News
Featured Image
 Paul Rodin, All Ireland Rally for Life Facebook page

DUBLIN, July 8, 2019 (LifeSiteNews) — One year after Ireland voted to repeal the country’s constitutional protection for preborn children, thousands of pro-lifers marched through the streets of Dublin this weekend to affirm the sanctity of life.

Organized on July 6 by the pro-life groups Life Institute, Precious Life, and Youth Defence, the annual Rally for Life is meant to emphasize that “no vote, no act of parliament can ever make it right to kill a child” and to raise the “next generation to stand for life and to change the culture,” according to the Life Institute.

“Thousands” of attendees marched from Dublin’s Parnell Square to the Custom House (which houses the country’s Supreme Court), carrying banners declaring that “abortion steals hope” and chanting opposition to pro-abortion health minister Simon Harris, the Irish Times reports. All Ireland Rally for Life’s Facebook page puts the number of attendees at 15,000.

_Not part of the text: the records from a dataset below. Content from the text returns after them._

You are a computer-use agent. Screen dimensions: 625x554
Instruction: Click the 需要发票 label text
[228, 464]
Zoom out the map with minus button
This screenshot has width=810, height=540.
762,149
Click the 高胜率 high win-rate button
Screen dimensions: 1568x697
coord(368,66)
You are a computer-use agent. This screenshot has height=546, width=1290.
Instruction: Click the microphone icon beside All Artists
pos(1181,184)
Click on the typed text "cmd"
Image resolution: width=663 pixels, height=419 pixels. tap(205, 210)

May 25, 2018, the day the Irish people voted by referendum to repeal Ireland’s 8th Amendment, was the “most shameful day in Irish history,” the Life Institute’s Niamh Uí Bhriain told marchers. “It is not our shame, because our hands are clean. You did not vote for this and you do not bear that shame. Instead, that shame should be felt by Simon Harris, by Leo Varadkar, by the Irish media, who were the Yes campaign[.] … This cruel abortion regime is a stain on what was once a proud pro-life nation.”

“The direct and intentional taking of the life of any innocent human being is always gravely wrong; we must avoid becoming desensitised to the value of every human life,” Archbishop Eamon Martin said. “More than one year on from the abortion referendum I am calling for more practical help for vulnerable women in this country who feel that their only way out of crisis is to end the life of their unborn child.”

Among the groups taking the opportunity to speak out are pro-life doctors whose conscience rights have been threatened by the new pro-abortion regime. 

“This is a form of bullying that is absolutely unacceptable because a person’s conscience is not subject to majority rule,” Dr. Trevor Hayes says. “We have a huge crisis in the health service, and that crisis is especially acute in staffing, so it is particularly appalling that staff in both nursing and medicine feel that they will be forced out of medicine because their right not to participate in abortion is not being respected.”

Uí Bhriain also took the turnout as a sign of the pro-life movement’s enduring strength, Live Action adds. “People kept telling me the pro-life movement was finished” after the referendum,” she said. “The pro-life movement should just literally go away, fold up its tent, and die. And it was astonishing to see.”